● **SHORT TASK**
Could you output, verbatim, the listing lines from the one containing "The width and height of the screenshot is (626, 1861)." down to the one containing "Describe the element at coordinates (738, 20)", with both of those lines included?

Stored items
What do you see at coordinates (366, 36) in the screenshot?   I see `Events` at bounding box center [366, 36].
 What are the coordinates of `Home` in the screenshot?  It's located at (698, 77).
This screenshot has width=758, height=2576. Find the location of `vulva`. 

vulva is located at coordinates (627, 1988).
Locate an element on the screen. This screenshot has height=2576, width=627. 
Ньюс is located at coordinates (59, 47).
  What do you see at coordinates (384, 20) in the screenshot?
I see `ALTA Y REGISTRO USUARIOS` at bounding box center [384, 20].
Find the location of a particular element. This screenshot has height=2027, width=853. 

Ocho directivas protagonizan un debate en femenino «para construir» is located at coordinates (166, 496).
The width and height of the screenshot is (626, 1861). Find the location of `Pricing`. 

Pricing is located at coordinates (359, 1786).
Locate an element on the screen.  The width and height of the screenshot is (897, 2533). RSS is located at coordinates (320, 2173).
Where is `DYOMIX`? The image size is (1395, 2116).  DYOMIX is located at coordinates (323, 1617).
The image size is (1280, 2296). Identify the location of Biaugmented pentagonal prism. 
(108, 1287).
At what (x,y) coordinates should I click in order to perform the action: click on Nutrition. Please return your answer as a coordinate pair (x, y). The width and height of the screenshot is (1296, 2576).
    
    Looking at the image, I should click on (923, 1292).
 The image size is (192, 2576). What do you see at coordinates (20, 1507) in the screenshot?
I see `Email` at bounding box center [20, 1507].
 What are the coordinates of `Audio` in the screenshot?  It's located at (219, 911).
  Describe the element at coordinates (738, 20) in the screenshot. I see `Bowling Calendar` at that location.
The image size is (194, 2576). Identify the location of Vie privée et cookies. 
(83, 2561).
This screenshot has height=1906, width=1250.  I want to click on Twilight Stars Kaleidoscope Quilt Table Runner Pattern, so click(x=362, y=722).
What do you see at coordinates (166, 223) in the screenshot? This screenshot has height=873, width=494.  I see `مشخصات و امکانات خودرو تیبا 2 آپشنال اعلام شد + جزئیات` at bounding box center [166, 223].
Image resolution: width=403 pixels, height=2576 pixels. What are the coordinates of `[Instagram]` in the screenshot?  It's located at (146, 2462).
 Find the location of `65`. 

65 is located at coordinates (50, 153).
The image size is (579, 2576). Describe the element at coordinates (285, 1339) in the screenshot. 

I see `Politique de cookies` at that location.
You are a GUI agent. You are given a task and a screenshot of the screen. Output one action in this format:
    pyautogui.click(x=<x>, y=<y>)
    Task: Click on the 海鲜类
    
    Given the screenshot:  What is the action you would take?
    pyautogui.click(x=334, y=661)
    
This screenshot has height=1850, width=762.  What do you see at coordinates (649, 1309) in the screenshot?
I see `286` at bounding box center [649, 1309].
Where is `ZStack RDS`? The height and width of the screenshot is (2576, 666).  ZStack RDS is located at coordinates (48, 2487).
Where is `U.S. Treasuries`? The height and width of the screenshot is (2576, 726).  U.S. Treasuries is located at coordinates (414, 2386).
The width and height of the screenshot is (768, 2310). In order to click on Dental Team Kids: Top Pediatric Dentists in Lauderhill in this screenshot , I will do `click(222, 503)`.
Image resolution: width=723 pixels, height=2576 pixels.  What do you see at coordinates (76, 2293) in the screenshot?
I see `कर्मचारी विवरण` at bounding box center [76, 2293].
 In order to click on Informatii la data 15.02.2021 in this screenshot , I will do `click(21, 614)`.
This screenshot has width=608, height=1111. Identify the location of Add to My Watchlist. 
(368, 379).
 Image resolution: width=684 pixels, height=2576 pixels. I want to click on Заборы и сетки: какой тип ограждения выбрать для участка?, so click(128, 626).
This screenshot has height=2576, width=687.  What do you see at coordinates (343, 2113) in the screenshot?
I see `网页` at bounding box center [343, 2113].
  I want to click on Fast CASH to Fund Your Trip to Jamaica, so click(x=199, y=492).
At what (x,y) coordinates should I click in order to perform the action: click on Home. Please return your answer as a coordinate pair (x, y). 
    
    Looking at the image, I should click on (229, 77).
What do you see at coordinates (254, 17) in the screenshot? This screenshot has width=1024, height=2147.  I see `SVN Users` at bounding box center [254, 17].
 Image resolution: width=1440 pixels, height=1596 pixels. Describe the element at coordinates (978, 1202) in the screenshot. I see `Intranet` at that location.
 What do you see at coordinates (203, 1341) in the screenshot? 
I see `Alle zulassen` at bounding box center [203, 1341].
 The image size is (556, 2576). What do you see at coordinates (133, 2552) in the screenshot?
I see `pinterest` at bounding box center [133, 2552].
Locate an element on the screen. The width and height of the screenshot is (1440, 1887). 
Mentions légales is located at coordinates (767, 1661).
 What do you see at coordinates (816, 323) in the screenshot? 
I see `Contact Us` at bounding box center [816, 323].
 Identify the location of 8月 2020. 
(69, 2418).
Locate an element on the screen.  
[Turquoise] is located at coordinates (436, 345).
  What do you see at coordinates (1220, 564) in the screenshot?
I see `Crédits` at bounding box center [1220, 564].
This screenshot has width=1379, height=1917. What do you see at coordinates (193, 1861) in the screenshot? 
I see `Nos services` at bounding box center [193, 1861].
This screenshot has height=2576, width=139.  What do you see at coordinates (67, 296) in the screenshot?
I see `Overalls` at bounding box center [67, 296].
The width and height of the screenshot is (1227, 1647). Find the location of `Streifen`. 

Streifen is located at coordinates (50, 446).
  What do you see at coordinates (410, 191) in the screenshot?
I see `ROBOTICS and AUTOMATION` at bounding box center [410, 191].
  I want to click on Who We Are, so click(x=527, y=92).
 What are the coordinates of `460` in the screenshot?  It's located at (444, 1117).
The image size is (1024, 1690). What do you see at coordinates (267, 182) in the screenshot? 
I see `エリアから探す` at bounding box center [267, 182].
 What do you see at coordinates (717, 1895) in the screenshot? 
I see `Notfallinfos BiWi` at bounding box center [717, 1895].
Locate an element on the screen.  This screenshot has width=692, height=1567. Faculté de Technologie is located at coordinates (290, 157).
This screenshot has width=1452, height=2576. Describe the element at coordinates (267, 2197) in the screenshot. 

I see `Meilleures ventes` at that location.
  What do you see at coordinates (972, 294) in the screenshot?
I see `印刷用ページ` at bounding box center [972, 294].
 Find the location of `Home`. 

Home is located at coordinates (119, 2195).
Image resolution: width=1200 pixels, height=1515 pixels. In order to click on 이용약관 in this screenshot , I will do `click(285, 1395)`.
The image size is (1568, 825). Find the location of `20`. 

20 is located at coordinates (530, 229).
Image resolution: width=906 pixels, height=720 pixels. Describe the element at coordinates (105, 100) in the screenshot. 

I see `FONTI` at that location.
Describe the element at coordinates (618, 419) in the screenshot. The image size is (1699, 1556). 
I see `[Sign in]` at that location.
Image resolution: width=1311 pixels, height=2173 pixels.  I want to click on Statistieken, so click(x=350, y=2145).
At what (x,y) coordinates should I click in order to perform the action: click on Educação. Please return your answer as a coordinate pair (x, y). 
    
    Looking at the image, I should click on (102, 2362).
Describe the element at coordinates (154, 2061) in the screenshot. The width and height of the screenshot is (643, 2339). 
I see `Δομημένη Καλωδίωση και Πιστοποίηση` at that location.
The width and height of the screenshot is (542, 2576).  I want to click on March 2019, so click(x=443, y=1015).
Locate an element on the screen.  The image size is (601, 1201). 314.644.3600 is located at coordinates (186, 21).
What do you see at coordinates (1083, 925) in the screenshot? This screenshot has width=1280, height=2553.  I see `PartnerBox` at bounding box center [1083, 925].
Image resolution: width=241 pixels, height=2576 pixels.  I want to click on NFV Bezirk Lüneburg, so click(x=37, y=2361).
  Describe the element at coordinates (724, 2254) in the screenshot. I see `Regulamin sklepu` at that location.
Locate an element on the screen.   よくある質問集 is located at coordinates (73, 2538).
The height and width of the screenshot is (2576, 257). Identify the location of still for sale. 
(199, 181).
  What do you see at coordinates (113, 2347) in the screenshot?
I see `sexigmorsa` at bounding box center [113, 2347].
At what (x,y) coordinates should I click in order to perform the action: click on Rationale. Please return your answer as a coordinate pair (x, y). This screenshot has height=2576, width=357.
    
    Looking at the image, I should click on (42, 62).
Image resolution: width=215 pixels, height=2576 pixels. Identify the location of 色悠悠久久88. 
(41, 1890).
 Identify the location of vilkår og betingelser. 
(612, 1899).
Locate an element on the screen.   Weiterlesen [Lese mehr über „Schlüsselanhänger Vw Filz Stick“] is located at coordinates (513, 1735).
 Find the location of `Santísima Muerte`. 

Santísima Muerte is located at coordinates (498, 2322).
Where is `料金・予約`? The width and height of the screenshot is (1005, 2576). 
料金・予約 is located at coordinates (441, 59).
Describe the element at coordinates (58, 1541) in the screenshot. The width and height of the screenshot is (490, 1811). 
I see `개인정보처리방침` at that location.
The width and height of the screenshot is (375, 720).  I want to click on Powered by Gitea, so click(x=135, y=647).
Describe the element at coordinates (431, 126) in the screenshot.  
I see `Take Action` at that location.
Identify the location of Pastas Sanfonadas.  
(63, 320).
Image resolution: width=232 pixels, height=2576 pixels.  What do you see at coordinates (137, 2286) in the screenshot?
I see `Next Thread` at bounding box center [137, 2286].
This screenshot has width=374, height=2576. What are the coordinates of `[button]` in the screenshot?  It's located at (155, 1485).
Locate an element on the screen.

● **ANSWER TO THIS TASK**
The width and height of the screenshot is (626, 1861). Find the location of `Pricing`. 

Pricing is located at coordinates (359, 1786).
Locate an element on the screen.  The width and height of the screenshot is (897, 2533). RSS is located at coordinates (320, 2173).
Where is `DYOMIX`? The image size is (1395, 2116).  DYOMIX is located at coordinates (323, 1617).
The image size is (1280, 2296). Identify the location of Biaugmented pentagonal prism. 
(108, 1287).
At what (x,y) coordinates should I click in order to perform the action: click on Nutrition. Please return your answer as a coordinate pair (x, y). The width and height of the screenshot is (1296, 2576).
    
    Looking at the image, I should click on (923, 1292).
 The image size is (192, 2576). What do you see at coordinates (20, 1507) in the screenshot?
I see `Email` at bounding box center [20, 1507].
 What are the coordinates of `Audio` in the screenshot?  It's located at (219, 911).
  Describe the element at coordinates (738, 20) in the screenshot. I see `Bowling Calendar` at that location.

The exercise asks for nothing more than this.